- **Activity**
Would you transcribe the lines running from the one that holds "Task: Set speed preset to 10" to the last line of the records? Leave every picture out.

- **Material to process**
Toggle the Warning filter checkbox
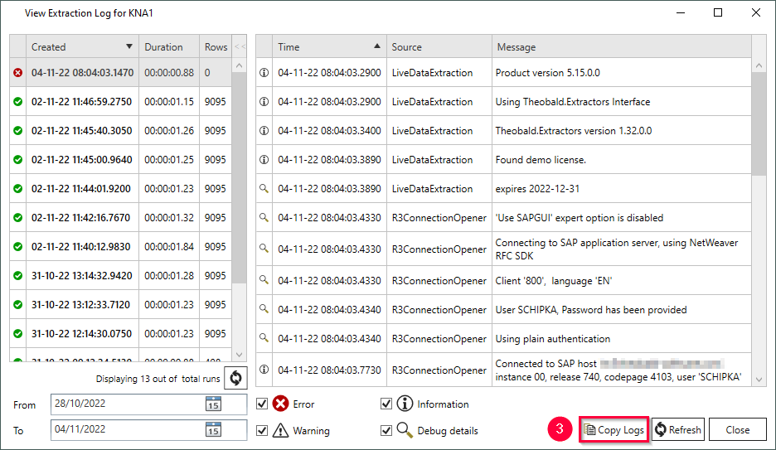Screen dimensions: 776x450 [262, 430]
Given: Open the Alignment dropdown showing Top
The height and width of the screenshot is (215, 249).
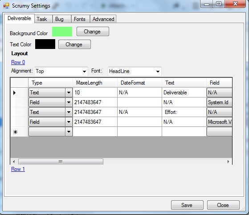Looking at the screenshot, I should click(61, 71).
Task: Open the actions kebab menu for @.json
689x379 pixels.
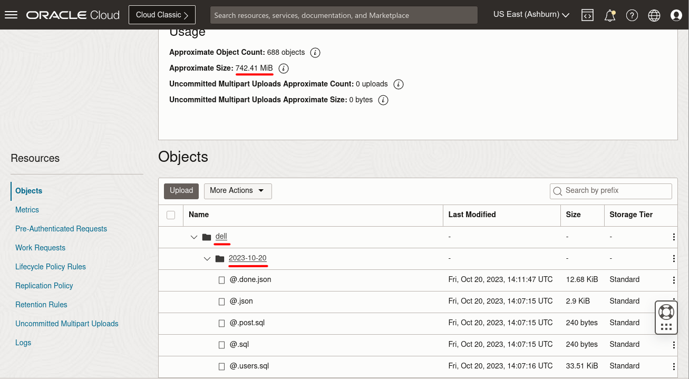Action: pos(674,301)
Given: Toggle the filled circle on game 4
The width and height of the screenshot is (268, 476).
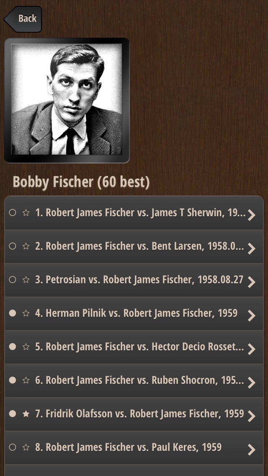Looking at the screenshot, I should 13,313.
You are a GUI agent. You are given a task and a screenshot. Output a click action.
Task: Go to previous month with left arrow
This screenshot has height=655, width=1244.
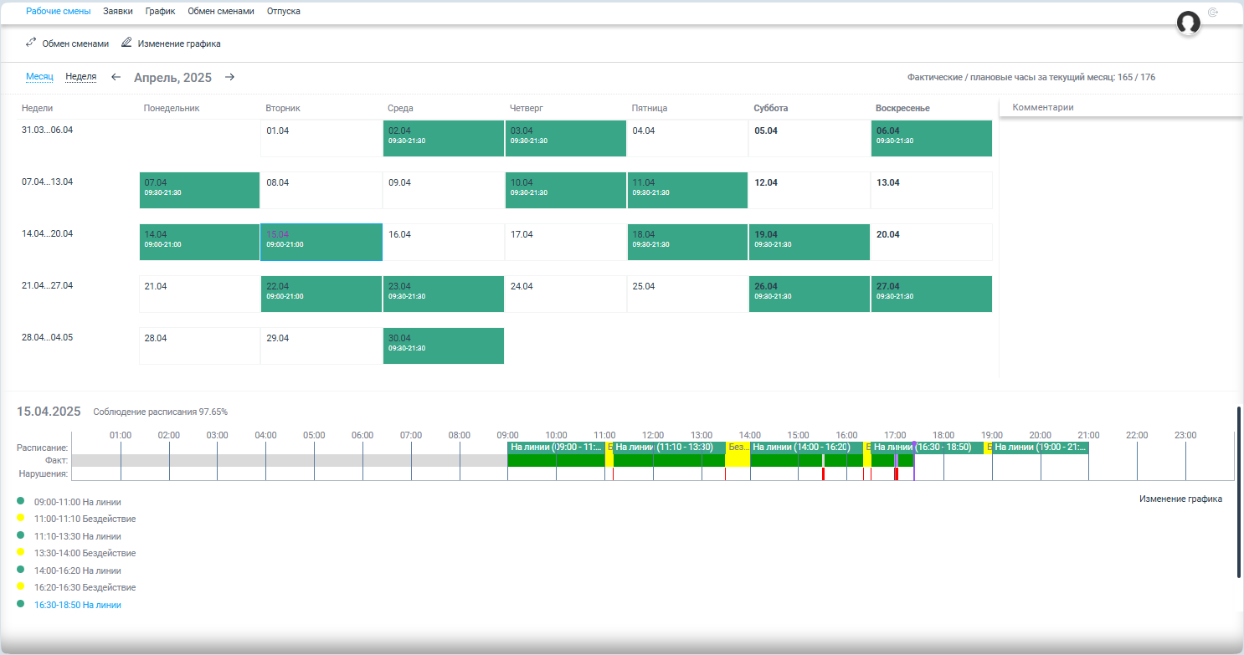(x=116, y=77)
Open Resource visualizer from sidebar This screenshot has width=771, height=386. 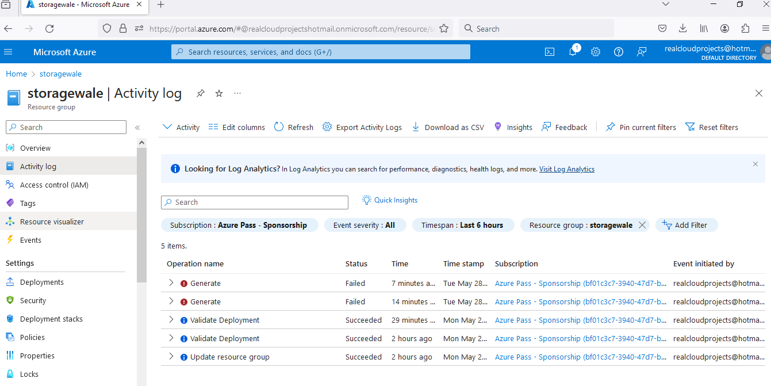pyautogui.click(x=52, y=221)
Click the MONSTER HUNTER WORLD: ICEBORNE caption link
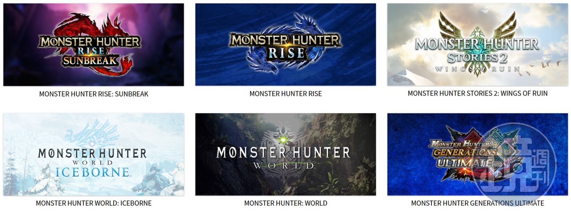The height and width of the screenshot is (213, 571). coord(94,203)
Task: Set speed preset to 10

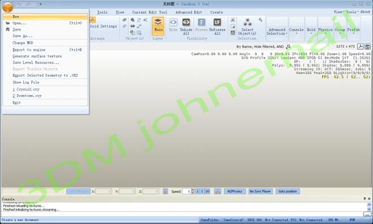Action: [207, 191]
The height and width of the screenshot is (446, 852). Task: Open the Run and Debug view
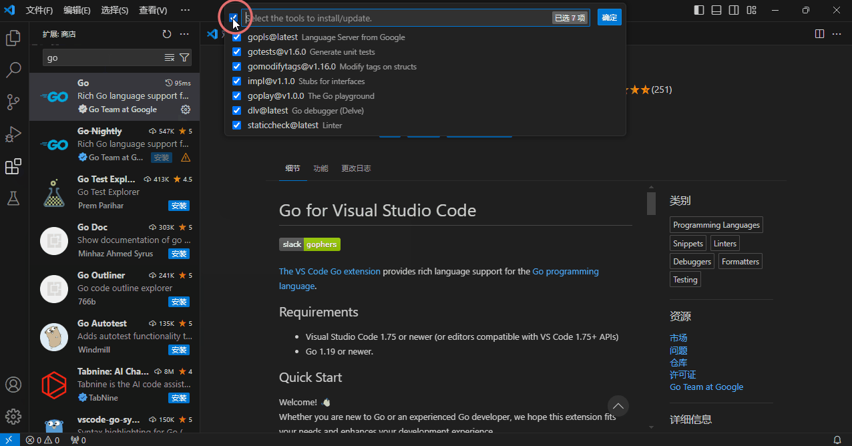point(13,134)
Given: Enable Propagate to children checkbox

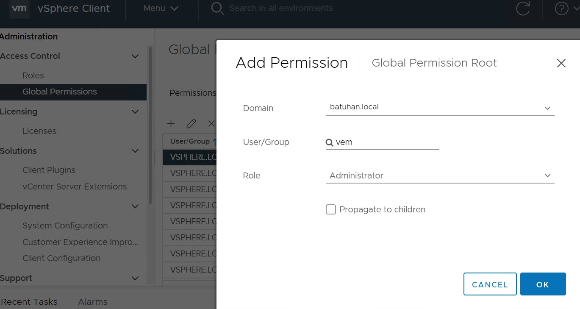Looking at the screenshot, I should [331, 209].
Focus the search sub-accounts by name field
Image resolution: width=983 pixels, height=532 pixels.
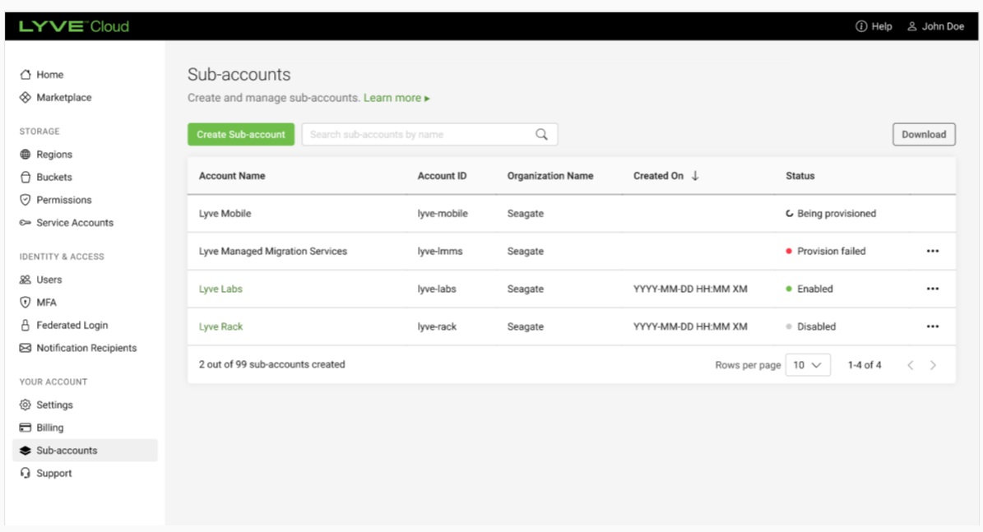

- **Output for this exercise**
Task: Set speed preset to 10

Action: [207, 191]
The height and width of the screenshot is (446, 852). Task: Open the Run and Debug view
point(13,134)
Given: Enable Propagate to children checkbox

Looking at the screenshot, I should [331, 209].
Focus the search sub-accounts by name field
Image resolution: width=983 pixels, height=532 pixels.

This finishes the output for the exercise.